__Your tasks__
• A. In the article on mass media mythology, which book and pages is the opening quotation drawn from?
• B. From the article on mass media mythology, copy out word for word the passage that begins at the words "Like the good" and stops after "and the audience.".

Tearing the Veil: Mass Media Misdirection, Manipulation, and Mythology

Part Three: Mythology – The Key to Hacking Counterfeit Culture

“I found that [symbols] are an integral part of the unconscious, and can be observed everywhere. They form a bridge between the ways in which we consciously express our thoughts and a more primitive, more colourful and pictorial form of expression. It is this form, as well, that appeals directly to feeling and emotion… Because, in our civilized life, we have stripped so many ideas of their emotional energy, we do not really respond to them any more... Something more is needed to bring them home to us effectively enough to make us change our attitude and our behavior.” [Emphasis added]

- Carl Jung, Man and His Symbols, pps. 32-33

In the first two installments of this article [1], the intention was to explore the reasons and means by which ideas are propagated through the mass media to persuasive effect in what is commonly referred to as the ‘war on terror’. The thought of early masters of public relations and propaganda, aspects of contemporary and wartime psychology, and investigations into the ultimate beneficiaries of these ideological campaigns were woven into the service of an argument which may be most easily summarized as follows: the feelings of both attraction to the familiar, and antipathy to the unfamiliar, are readily manipulated since these feelings strike close to the root of what it means to be secure.

Like the good cop playing off of the threat of the bad cop in some cinematic interrogation, or the stage magician that directs the attention with banal chatter on the one hand – only to spring some surprise upon the darkened theatre from within the other – real proficiency in persuasion depends upon immersion in the familiar before shocking the mind by offering it something to which it is unaccustomed. It is at this point at which we are prepared to be amazed, and we're open to the show, waiting for the resolution of the third act. The stage sets the scene, and offers the familiar frame within which we interpret the events that unfold. We suspend our disbelief and we are entertained as, from underneath a white kerchief, a single white dove slips into view – a winking secret, an understanding shared between the performer and the audience.

__Dataset content__
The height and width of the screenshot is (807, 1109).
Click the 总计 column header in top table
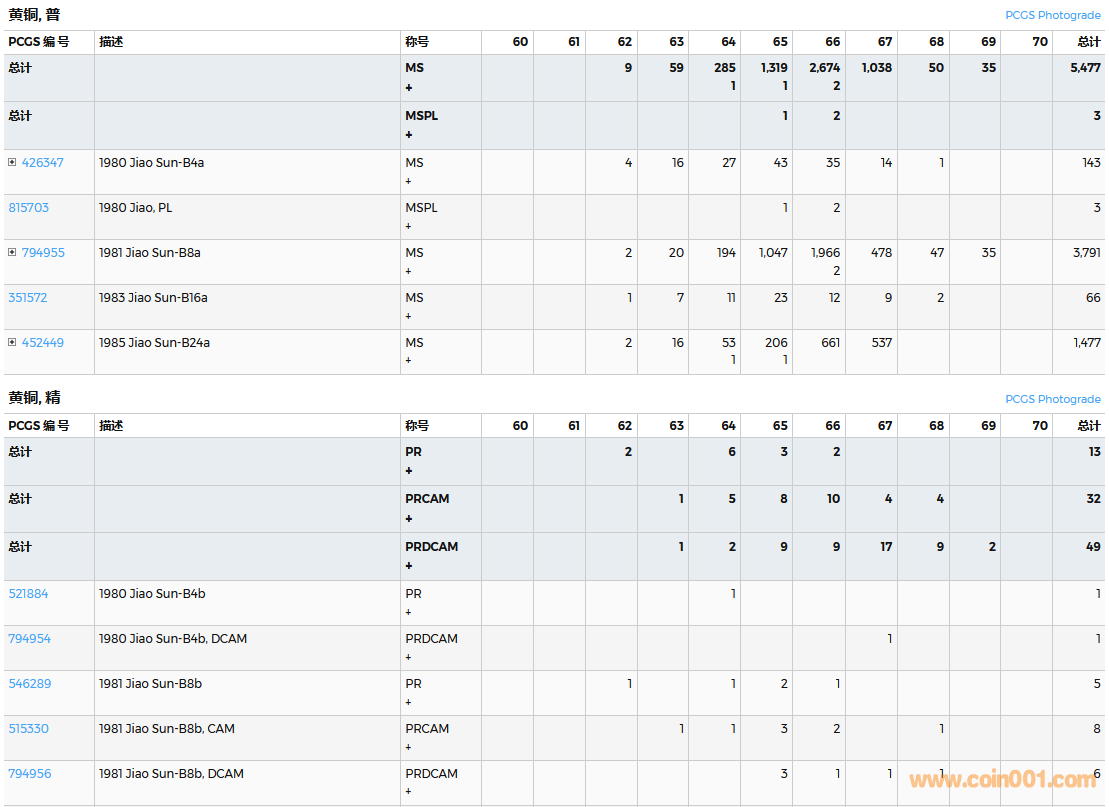pos(1088,42)
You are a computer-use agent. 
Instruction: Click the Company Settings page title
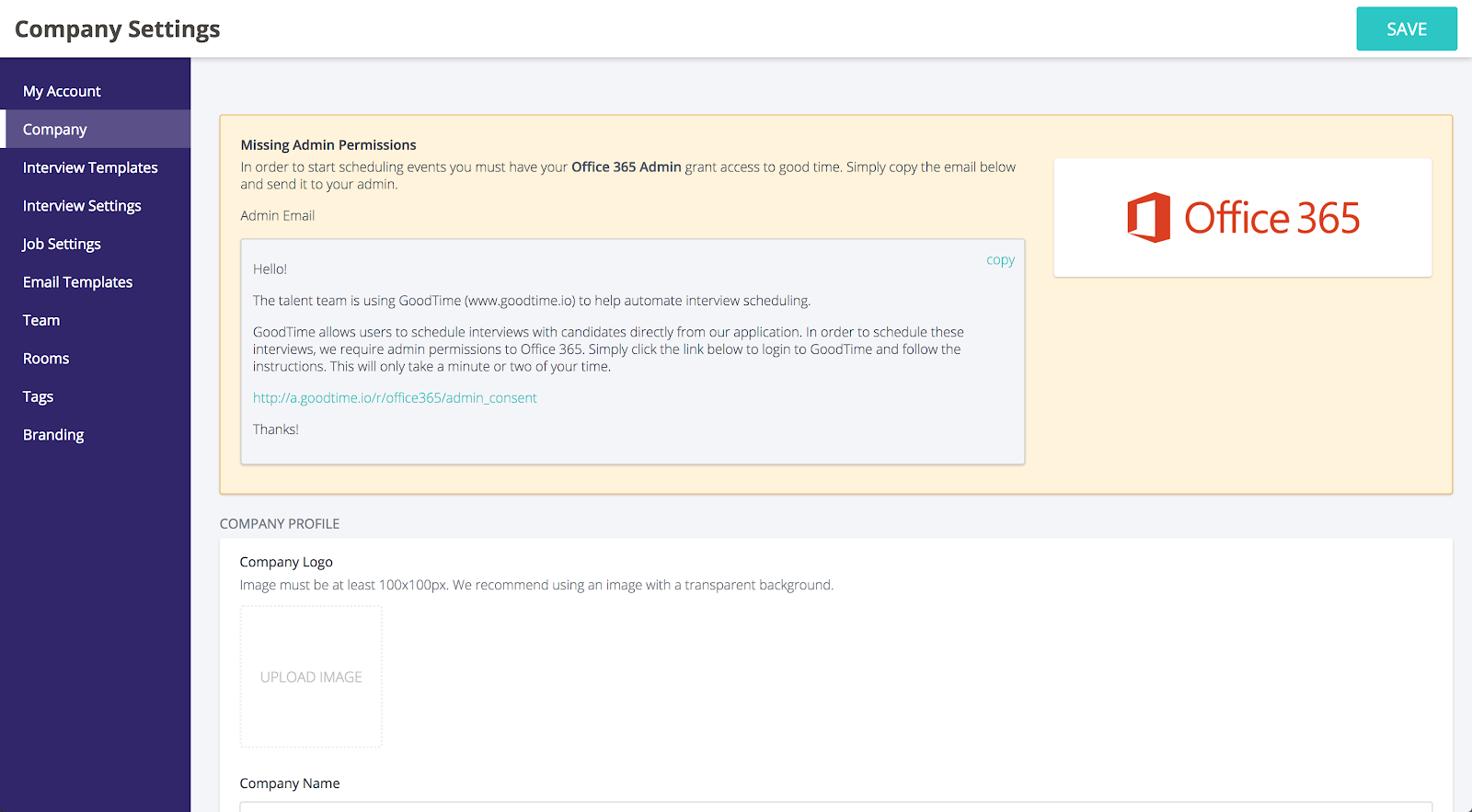click(x=118, y=29)
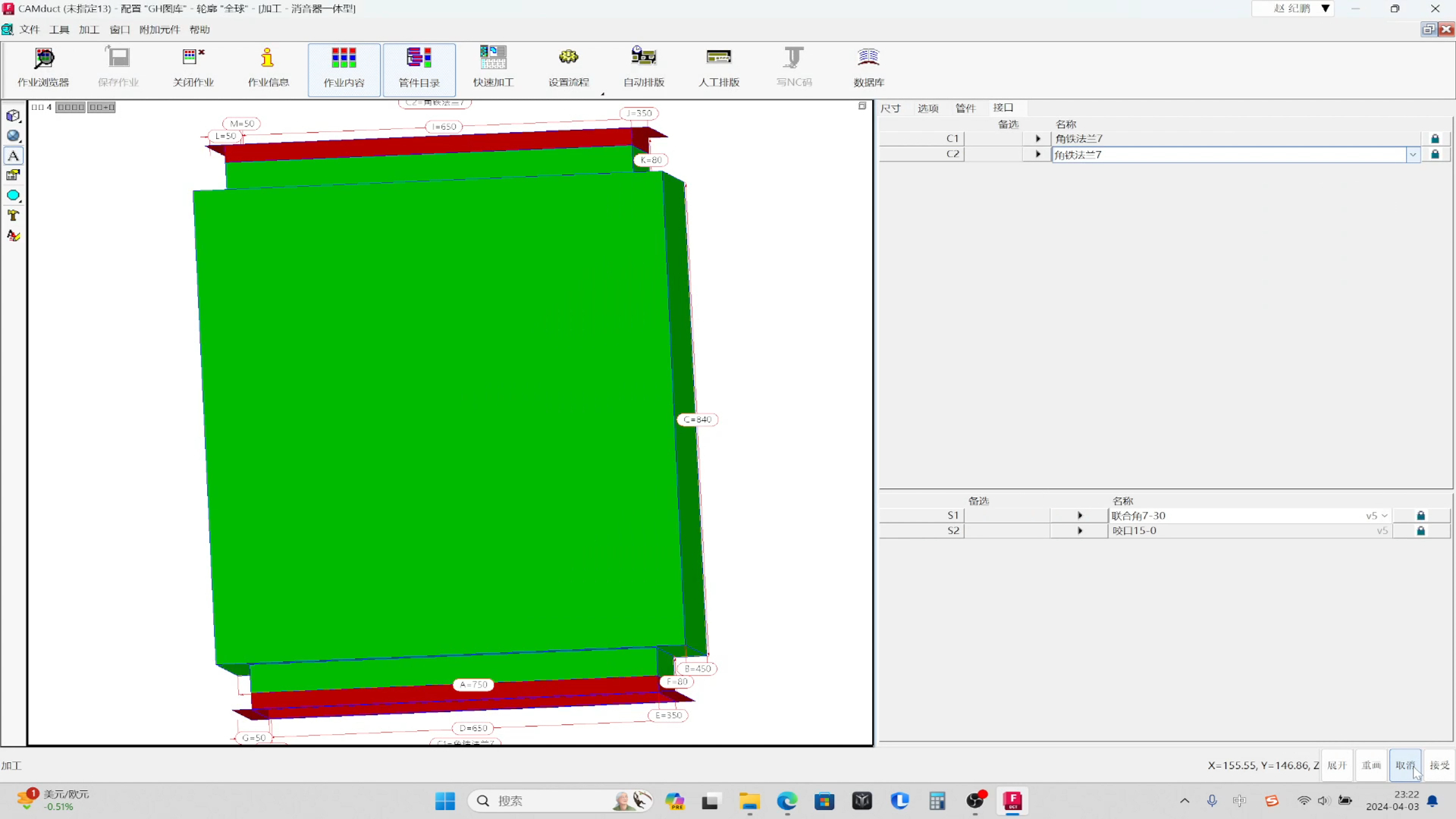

__Per-task answers__
• A. Carl Jung's Man and His Symbols, pages 32–33.

• B.
Like the good cop playing off of the threat of the bad cop in some cinematic interrogation, or the stage magician that directs the attention with banal chatter on the one hand – only to spring some surprise upon the darkened theatre from within the other – real proficiency in persuasion depends upon immersion in the familiar before shocking the mind by offering it something to which it is unaccustomed. It is at this point at which we are prepared to be amazed, and we're open to the show, waiting for the resolution of the third act. The stage sets the scene, and offers the familiar frame within which we interpret the events that unfold. We suspend our disbelief and we are entertained as, from underneath a white kerchief, a single white dove slips into view – a winking secret, an understanding shared between the performer and the audience.